意味がないこと
「僕とお前の関係って、意味がないよね」
と、デートの帰り道、人気のない場所で手を繋ぎながら、歩いていた時に。
隣の恋人が、ぽつりと呟いた。
「なんで?」
俺はというと、食い気味にそんな返事をしていて。
その声は思ったよりも語気が強くて。
俺自身、自分のその声で、今、自分が苛立っているんだとわかった。
それでも、隣の彼は動じない。
相変わらず手は繋いだまま、でも、真っ直ぐ前を見ていて、こちらを見ようとはしない。
俺はそんな恋人の横顔を、真剣に見つめた。
すると、やれやれ、って様子で、彼が溜息を吐く。
そして。
「だって、この先、ずっと一緒に居ても、僕達の関係には何もないでしょ?」
彼の言う、何もない。
それは、俺達が同性同士で、結婚だって、子供だって望めないことを言っているんだろう。
だから、俺は言葉よりも先に。
繋いでいた手にぎゅっと力を込めて。
「意味はある。
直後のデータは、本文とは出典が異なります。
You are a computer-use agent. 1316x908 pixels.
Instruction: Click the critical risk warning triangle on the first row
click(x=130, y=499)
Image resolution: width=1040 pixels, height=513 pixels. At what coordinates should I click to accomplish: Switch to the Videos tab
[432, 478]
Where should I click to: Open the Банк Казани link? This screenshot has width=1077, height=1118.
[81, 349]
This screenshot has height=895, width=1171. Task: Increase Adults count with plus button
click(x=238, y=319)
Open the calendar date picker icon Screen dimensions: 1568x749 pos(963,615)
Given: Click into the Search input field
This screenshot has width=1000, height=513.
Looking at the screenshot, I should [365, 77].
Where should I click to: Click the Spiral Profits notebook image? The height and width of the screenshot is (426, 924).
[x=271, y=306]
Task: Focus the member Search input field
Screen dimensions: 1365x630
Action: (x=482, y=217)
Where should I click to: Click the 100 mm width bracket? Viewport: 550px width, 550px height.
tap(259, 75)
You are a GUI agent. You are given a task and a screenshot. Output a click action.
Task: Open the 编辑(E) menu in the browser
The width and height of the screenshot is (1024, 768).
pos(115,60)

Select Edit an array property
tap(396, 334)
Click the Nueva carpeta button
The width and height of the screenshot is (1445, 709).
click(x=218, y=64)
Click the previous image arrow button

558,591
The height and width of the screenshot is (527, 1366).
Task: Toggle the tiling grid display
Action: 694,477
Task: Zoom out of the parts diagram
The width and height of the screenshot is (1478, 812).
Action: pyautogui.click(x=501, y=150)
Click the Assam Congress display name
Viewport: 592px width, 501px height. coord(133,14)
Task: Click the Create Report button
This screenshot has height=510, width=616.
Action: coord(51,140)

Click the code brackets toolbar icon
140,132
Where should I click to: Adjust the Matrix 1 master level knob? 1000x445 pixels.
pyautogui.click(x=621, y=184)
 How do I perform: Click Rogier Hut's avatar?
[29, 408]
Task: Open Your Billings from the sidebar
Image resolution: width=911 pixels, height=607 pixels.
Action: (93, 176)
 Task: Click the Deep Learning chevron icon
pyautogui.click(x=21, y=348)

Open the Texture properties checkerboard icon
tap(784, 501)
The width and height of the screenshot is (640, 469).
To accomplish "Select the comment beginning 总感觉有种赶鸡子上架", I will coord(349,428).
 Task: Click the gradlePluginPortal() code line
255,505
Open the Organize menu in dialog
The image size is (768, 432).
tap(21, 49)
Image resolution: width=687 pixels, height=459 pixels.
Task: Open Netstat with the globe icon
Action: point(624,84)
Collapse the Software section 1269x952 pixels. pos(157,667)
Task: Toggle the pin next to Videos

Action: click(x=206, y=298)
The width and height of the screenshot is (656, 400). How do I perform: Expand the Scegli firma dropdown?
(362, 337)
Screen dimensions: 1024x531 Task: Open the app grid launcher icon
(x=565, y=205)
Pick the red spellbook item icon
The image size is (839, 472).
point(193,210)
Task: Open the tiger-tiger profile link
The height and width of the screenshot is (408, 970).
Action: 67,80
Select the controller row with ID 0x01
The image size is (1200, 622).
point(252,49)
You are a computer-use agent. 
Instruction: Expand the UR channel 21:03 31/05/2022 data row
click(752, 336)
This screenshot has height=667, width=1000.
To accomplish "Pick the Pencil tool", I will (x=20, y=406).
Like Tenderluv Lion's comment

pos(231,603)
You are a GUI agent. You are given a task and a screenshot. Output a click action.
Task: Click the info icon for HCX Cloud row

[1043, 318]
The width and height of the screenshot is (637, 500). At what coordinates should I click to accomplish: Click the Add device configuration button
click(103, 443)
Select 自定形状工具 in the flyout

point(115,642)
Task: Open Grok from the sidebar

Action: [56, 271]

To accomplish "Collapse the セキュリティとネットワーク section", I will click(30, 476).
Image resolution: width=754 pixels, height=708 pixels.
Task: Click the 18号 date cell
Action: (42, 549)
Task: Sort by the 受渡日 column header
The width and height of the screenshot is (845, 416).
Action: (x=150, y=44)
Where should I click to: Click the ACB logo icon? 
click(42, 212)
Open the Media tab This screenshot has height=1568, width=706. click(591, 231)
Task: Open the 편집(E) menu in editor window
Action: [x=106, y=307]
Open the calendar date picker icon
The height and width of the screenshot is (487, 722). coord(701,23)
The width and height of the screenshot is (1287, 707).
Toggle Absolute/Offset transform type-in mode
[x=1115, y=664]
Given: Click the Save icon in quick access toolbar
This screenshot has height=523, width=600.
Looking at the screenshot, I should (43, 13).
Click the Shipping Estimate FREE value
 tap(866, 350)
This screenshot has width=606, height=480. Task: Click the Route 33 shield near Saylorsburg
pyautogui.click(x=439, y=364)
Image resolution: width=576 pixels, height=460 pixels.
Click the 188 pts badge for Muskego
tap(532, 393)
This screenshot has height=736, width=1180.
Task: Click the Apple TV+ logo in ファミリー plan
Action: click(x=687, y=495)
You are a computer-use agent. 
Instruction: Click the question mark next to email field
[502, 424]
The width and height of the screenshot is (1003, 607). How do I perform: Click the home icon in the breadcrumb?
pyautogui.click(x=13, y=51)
俺が幸せでいられるんだから」
そう、しっかりと強い気持ちを込めて、言葉にすれば。
ずっと横顔だった恋人の顔が、俺の方に向けられる。
俺は続けて、言葉を紡いだ。
「お前はそうじゃないの?俺といて幸せじゃないの?」
すると、さっきまで淡々とした様子だった彼の目が見開かれて。
その目の端に、涙が滲む。
そして。
「ううん。幸せだよ、すっごく」
なんて、言うなり目を細めて笑うから。
彼の目の端に溜まっていた、涙がスーッと流れるのだった。